Present-day Washington has codified the so-called “Cadillac Tax” envisioned as a revenue raiser and a drag against concerns that employers offer plans with benefits deemed to be too rich (heaven forbid) as determined by government nannies. And yet on May 11, GOP lawmakers were briefed on “Obamacare replacement.” One item was (wait for it) … a plan to cap the employer tax exclusion.
On April 14, NAHU proffered written testimony to the U.S. House of Representatives Ways and Means Committee on “The Tax Treatment of Health Care,” encouraging support for continuation of the “employer exclusion.” In part, they argued, “Providing coverage through employers or other group arrangements offers controlled entry and exit in the health insurance market, which ensures the spreading of risk, federally-guaranteed consumer protections like portability rights, the ease of group purchasing and enrollment, and the economies of scale of group purchasing power.”

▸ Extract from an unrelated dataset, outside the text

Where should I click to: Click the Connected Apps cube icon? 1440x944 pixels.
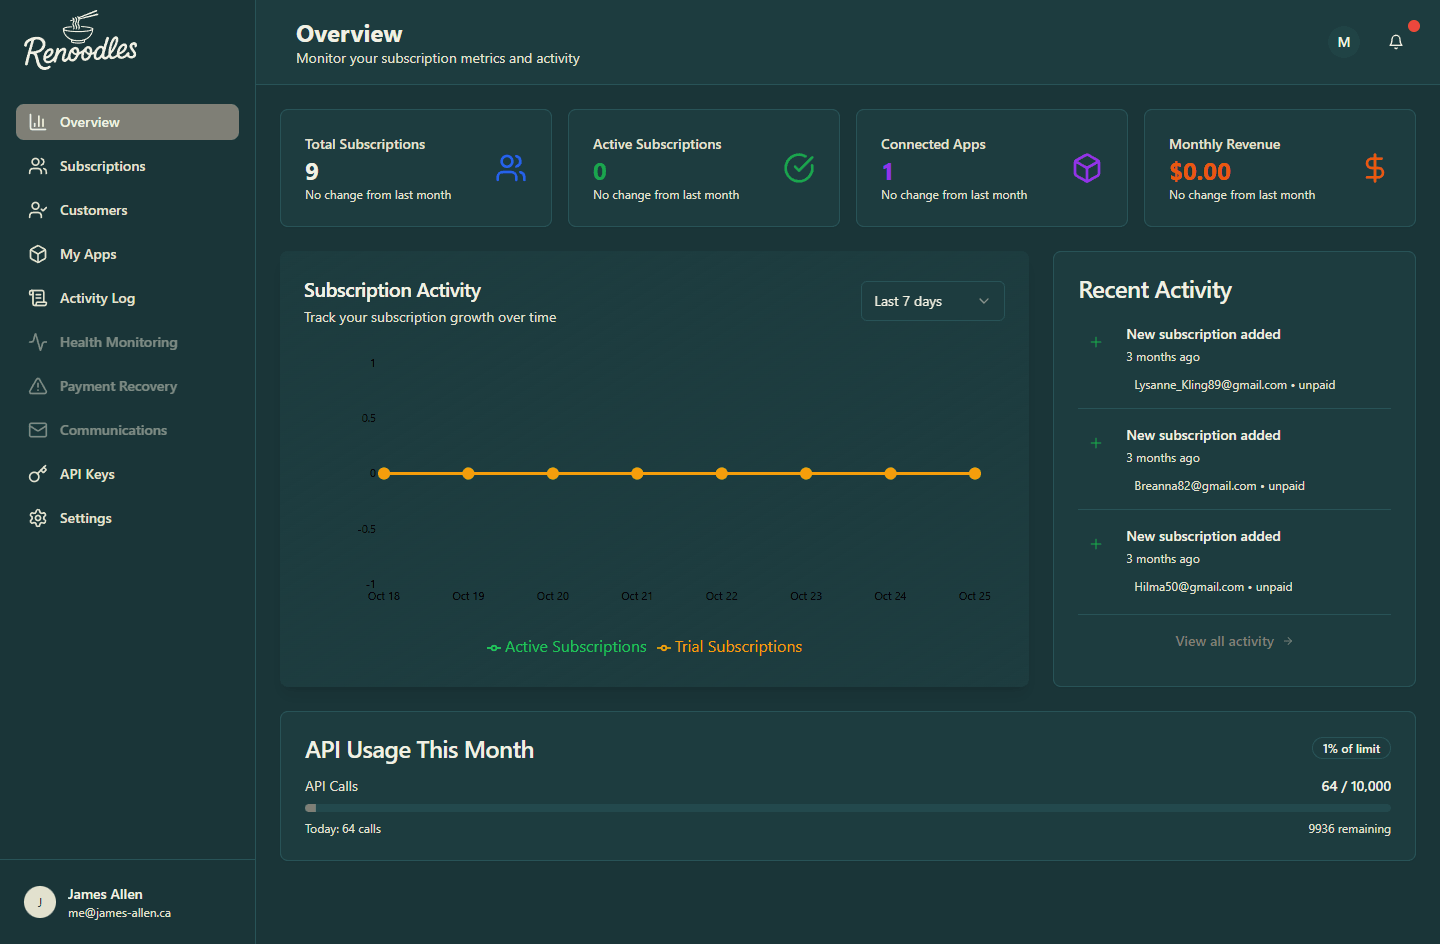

Many benefits advisors agree with NAHU’s assessment that removing or capping this exclusion would result in a climate that could “… compel employers to stop providing health insurance.” Some believe an advanceable, refundable health insurance tax credit would be a better solution. Others disagree.
Regardless of your position on this issue, it would be wise to heed Dr. Kissinger’s admonition and pay keen attention to interests rather than to friends.